Dryzek, JS, 2005. Politik Bumi: Wacana Lingkungan edisi ke-2, Oxford: Oxford University
Press.

Flyvbjerg, B., 1998. Rasionalitas dan Kekuasaan: Demokrasi dalam Praktek, Chicago:
University of Chicago Press.

Asuh & Rekan, Pengembangan Masdar. Tersedia di: http://


www.fosterandpartners.com/Projects/1515/Default.aspx [Diakses 29 Januari 2011].

Girardet, H., 2008. Kota, Manusia, Planet: Pembangunan Perkotaan dan Perubahan Iklim
edisi ke-2, Chichester: John Wiley.

Hajer, MA, 1995. Politik Wacana Lingkungan: Modernisasi Ekologis dan Proses
Kebijakan, Oxford: Clarendon Press.

Hart, S., 2007. Kota tanpa karbon. Catatan Arsitektur, 195(3), hlm.162-164.

Healey, P., 2007. Kompleksitas Perkotaan dan Strategi Spasial: Menuju Perencanaan
Relasional untuk Zaman Kita, London: Routledge.

Joss, S., 2010. Eco-cities - survei global 2009. WIT Transactions on Ecology and The
Environment, 129, pp.239-250.

Kenworthy, JR, 2006. Kota ramah lingkungan: sepuluh dimensi transportasi dan
perencanaan utama untuk pembangunan kota berkelanjutan.
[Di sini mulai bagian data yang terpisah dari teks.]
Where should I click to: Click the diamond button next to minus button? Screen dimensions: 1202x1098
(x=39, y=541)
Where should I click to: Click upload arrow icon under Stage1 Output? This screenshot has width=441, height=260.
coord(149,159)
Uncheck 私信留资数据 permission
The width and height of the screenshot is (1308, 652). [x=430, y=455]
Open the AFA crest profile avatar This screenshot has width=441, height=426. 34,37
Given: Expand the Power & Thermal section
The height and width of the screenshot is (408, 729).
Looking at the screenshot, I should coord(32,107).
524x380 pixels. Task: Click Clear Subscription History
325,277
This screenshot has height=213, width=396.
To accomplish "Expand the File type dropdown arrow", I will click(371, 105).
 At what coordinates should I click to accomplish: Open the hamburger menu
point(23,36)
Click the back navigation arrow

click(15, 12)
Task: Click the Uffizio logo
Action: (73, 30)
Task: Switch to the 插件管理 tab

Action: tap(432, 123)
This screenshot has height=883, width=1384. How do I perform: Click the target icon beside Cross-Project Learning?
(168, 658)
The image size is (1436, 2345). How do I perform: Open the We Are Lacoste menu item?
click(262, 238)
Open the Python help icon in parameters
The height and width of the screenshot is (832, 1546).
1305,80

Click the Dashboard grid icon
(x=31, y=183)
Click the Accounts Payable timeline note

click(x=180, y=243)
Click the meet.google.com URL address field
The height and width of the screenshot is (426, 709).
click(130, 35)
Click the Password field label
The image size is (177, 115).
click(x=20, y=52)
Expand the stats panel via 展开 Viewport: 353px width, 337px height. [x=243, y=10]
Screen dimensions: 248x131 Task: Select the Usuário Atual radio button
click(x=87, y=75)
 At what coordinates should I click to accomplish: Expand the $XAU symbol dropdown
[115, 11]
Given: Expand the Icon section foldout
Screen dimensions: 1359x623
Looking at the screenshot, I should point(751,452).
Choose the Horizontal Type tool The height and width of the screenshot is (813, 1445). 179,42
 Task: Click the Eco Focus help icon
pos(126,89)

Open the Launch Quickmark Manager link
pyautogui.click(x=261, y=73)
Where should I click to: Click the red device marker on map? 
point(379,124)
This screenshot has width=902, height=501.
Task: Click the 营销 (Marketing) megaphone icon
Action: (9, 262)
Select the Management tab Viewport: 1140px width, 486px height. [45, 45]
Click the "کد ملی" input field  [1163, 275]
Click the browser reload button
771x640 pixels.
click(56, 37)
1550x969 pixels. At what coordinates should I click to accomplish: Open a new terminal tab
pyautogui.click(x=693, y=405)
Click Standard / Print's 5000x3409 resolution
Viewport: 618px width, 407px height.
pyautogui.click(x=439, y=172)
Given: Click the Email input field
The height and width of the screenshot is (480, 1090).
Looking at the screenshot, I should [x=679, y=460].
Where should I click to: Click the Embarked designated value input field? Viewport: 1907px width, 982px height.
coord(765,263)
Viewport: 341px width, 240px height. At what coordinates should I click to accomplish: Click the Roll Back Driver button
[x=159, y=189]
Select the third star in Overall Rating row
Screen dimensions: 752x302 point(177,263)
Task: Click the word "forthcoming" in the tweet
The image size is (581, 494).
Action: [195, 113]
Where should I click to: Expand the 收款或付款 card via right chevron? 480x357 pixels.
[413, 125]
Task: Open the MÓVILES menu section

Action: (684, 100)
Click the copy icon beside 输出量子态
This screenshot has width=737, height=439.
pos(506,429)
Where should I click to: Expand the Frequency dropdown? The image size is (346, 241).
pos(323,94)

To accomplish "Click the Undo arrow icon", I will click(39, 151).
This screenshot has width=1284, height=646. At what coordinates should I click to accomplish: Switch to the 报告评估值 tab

Lingkungan dan Urbanisasi, 18(1), hal.67.

Kumar, S. & Pallathucheril, VG, 2004. Menganalisis wacana perencanaan dan desain.
Lingkungan dan Perencanaan B: Perencanaan dan Desain, 31(829-846).
Machine Translated by Google

Langdon, P., 2010. Perpaduan Urbanisme Baru dan 'Komunitas Satu Planet. Berita Perkotaan
Baru, 15(6).

Masdar, Selamat datang di Kota Masdar. Tersedia di:


http://www.masdarcity.ae/en/index.aspx [Diakses 29 Januari 2011].

McCabe, K., 2010. Yang Paling Hijau dari Yang Hijau. Bangunan dan Konstruksi, (Musim
Semi), hal.24-26.

Nader, S., 2009. Jalan menuju ekonomi rendah karbon--Contoh Masdar. Procedia Energi,
1(1), hal.3951-3958.

Peters, A, 2009. Desa Pegunungan Sonoma: Mungkinkah Pinggiran Kota Hijau?


Perubahan dunia tersedia di http://www.worldchanging.com/archives/009448.html

Portugali, J. & Alfasi, N., 2008. Suatu Pendekatan Analisis Wacana Perencanaan. Studi
Perkotaan, 45(2), hal.251-272.

Register, R., 2002. Ekokota: Membangun Kota yang Seimbang dengan Alam, Berkeley, California:
Berkeley Hills Books.

Roseland, M., 1997. Dimensi kota ramah lingkungan. Kota, 14(4), hal.197-202.

Williams, K., 2009. Kota berkelanjutan: tantangan penelitian dan praktik. Jurnal Internasional
Pembangunan Berkelanjutan Perkotaan, 1(1), hal.128.